→ WHAT THE TASK REQUIRES: For the data that follows, give the number of lines in which "heading" appears. Add nothing to it.

#### DATA FOR THE TASK ####

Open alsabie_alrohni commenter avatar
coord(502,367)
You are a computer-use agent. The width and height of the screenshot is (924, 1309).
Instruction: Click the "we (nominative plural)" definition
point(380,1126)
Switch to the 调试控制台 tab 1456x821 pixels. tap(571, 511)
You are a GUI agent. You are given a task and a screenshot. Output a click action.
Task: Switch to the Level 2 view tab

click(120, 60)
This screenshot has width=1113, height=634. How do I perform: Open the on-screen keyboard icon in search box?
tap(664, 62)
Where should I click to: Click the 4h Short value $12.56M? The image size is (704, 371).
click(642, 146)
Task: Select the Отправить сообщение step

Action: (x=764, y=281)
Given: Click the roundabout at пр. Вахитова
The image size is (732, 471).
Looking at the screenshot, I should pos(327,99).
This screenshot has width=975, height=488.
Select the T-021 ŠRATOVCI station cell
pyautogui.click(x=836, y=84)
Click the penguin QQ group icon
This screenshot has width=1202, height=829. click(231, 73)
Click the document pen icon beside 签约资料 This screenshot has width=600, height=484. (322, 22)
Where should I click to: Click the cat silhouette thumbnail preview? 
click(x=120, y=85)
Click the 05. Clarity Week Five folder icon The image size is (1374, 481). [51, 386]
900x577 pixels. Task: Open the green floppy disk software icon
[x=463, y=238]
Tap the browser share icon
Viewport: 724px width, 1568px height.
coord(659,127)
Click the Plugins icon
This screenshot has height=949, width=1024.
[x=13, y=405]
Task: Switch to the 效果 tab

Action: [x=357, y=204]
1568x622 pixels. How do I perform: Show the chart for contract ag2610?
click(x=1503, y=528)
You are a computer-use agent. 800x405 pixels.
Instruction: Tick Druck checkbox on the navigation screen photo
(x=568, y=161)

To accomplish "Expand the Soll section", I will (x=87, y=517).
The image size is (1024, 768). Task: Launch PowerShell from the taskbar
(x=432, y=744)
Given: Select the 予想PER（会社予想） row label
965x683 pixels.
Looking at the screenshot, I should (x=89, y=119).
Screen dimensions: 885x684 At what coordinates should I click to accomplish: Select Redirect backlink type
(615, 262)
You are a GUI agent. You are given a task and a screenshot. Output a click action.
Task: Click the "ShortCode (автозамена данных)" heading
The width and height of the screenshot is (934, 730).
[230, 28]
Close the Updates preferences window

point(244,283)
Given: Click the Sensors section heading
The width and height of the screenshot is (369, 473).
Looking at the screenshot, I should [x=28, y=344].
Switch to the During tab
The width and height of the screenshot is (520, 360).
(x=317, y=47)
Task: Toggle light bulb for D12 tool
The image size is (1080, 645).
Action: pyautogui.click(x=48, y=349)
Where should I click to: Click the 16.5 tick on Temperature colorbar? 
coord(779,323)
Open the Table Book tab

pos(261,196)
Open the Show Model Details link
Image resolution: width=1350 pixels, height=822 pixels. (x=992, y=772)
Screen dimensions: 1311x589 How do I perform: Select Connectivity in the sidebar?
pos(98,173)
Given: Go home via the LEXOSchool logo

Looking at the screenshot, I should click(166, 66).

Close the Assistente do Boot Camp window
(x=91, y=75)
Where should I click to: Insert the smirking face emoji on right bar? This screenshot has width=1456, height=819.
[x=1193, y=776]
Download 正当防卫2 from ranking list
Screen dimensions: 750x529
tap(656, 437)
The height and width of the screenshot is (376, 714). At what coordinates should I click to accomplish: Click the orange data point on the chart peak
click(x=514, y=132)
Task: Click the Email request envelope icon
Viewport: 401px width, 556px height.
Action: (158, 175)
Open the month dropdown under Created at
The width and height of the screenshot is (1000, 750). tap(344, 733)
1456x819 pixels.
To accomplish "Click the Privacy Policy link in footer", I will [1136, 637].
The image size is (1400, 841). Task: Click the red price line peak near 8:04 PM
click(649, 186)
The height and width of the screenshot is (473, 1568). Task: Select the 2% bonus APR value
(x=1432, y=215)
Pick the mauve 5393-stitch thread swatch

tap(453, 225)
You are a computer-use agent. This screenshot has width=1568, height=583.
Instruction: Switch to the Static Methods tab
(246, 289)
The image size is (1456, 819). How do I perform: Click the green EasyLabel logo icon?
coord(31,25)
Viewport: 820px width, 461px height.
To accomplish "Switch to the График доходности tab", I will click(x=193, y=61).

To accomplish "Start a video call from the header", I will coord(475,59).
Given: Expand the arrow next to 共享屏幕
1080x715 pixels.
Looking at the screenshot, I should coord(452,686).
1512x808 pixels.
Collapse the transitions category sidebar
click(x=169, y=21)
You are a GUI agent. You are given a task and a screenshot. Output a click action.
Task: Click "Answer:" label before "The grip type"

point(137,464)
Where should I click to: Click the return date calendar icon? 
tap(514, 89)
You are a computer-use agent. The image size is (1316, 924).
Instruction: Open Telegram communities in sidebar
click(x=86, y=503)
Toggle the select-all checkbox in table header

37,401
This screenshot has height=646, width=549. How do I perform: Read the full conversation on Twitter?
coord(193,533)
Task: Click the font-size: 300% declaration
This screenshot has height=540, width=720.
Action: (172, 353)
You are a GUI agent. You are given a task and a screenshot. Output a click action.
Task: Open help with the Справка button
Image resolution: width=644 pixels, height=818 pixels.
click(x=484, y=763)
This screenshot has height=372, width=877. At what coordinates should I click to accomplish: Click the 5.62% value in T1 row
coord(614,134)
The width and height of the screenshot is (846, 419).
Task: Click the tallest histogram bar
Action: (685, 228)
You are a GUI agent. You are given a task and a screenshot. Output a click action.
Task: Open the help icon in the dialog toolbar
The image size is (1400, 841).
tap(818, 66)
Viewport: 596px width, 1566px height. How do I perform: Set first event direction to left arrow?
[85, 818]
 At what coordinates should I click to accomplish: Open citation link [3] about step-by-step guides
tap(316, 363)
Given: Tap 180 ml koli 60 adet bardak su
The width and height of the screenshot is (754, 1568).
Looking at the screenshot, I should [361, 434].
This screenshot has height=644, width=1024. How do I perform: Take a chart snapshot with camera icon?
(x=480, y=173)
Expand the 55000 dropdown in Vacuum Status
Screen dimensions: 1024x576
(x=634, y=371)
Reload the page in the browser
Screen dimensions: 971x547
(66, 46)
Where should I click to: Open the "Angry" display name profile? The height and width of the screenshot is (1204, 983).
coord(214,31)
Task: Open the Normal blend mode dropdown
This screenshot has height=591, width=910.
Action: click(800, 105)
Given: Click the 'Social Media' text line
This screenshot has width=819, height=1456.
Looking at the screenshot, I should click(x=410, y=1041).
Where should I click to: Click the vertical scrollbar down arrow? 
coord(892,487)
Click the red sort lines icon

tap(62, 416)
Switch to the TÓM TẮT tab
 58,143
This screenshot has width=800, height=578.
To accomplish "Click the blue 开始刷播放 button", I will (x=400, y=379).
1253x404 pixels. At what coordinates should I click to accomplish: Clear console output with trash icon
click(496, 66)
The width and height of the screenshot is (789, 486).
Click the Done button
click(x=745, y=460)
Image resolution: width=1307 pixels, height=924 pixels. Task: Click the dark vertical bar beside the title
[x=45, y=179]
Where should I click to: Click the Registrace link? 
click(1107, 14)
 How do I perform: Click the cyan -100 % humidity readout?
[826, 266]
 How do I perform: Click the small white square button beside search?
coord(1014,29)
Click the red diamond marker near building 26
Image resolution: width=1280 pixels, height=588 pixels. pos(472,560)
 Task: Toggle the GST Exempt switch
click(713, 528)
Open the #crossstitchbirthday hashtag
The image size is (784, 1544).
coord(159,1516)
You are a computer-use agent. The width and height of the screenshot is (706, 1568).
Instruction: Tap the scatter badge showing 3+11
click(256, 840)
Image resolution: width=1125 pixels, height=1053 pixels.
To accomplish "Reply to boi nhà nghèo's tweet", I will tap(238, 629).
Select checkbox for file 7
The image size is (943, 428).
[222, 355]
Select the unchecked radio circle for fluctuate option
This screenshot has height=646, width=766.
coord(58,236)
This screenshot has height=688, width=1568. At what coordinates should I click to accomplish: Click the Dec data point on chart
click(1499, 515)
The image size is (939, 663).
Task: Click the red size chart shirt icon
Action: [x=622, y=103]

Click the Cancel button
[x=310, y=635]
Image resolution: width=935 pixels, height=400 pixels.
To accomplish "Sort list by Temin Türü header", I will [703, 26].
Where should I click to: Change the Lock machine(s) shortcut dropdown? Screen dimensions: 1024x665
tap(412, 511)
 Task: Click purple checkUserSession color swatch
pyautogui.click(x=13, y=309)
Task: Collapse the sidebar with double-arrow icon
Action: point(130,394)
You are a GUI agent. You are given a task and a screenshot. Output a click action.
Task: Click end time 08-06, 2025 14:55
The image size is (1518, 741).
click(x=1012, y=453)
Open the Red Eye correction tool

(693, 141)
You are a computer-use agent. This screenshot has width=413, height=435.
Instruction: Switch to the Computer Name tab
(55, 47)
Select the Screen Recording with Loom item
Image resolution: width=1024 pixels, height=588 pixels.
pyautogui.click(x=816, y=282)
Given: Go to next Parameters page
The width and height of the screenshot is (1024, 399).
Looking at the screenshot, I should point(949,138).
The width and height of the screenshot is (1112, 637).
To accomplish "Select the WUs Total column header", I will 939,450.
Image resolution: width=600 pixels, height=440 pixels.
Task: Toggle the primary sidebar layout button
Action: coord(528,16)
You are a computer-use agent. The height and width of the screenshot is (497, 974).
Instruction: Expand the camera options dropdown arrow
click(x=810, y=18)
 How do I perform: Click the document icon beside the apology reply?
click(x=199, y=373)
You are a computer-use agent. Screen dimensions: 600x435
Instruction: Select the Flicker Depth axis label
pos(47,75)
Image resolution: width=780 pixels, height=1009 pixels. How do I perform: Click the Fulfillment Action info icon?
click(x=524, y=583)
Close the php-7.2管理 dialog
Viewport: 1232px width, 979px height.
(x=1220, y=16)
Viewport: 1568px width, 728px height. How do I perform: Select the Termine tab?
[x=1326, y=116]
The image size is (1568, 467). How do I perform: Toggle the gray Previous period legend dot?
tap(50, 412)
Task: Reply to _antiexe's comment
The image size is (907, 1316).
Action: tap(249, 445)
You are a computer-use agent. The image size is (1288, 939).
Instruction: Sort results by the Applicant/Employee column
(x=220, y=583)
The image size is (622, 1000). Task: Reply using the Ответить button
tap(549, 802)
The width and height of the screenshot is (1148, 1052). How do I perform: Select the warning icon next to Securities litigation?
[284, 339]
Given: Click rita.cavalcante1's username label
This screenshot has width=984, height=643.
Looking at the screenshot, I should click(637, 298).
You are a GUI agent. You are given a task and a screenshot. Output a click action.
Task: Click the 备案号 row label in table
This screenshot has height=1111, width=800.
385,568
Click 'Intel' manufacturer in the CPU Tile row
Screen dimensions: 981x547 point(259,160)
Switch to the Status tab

####

→ EXPECTED ANSWER: 2